#### Problem requirements
Only lines containing "computer" are wanted from the data below. Copy those lines.
** Recorded information follows **
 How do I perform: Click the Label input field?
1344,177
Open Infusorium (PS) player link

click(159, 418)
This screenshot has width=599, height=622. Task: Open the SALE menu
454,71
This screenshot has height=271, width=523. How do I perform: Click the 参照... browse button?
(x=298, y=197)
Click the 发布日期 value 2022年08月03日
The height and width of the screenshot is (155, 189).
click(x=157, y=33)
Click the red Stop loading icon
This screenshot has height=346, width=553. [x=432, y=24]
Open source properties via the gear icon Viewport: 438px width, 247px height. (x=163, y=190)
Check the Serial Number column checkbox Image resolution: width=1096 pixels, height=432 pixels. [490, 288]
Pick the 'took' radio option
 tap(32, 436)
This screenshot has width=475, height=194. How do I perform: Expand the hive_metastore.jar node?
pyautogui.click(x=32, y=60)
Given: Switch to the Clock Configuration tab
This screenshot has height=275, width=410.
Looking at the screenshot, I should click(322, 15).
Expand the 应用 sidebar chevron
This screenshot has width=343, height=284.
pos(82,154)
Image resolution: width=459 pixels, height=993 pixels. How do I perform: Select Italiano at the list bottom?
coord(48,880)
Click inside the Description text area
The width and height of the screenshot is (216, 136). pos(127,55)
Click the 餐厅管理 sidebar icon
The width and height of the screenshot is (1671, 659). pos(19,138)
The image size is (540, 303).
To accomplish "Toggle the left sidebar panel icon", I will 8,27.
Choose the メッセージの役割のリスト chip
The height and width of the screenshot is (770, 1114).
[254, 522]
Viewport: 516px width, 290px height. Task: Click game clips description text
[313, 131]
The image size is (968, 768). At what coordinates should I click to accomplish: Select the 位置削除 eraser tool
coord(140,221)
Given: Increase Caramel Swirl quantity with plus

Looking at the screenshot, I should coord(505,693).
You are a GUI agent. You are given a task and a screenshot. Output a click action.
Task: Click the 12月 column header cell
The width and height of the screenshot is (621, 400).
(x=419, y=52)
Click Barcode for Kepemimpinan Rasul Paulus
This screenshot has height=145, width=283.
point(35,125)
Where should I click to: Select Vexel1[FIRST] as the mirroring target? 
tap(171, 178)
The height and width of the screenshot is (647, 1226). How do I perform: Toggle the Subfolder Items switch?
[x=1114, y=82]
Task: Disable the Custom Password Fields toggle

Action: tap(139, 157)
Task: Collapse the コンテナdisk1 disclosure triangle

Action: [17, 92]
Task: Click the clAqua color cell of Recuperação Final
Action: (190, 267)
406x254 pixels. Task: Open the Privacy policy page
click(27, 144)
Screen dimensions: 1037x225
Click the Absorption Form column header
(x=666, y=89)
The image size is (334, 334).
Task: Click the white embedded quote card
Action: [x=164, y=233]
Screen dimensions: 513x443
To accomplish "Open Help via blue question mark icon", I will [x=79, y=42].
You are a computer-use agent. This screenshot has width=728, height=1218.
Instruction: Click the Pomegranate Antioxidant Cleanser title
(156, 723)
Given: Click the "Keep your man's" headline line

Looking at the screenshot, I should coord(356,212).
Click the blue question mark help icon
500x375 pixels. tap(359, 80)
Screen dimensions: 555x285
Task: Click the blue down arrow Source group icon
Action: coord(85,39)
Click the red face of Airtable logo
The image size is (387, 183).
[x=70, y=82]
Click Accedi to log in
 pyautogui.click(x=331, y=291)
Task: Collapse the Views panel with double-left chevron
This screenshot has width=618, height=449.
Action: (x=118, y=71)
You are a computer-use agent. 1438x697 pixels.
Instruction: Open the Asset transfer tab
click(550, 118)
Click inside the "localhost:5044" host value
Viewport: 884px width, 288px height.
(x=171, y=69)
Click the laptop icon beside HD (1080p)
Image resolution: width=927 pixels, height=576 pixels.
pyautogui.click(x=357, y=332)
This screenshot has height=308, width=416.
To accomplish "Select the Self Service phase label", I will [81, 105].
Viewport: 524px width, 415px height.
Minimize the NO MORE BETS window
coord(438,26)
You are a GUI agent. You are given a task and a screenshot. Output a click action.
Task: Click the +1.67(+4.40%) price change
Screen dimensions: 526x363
** End of Recorded information **
#### Exercise output
You are a computer-use agent. This screenshot has width=728, height=1218.
You are a computer-use agent. 1438x697 pixels.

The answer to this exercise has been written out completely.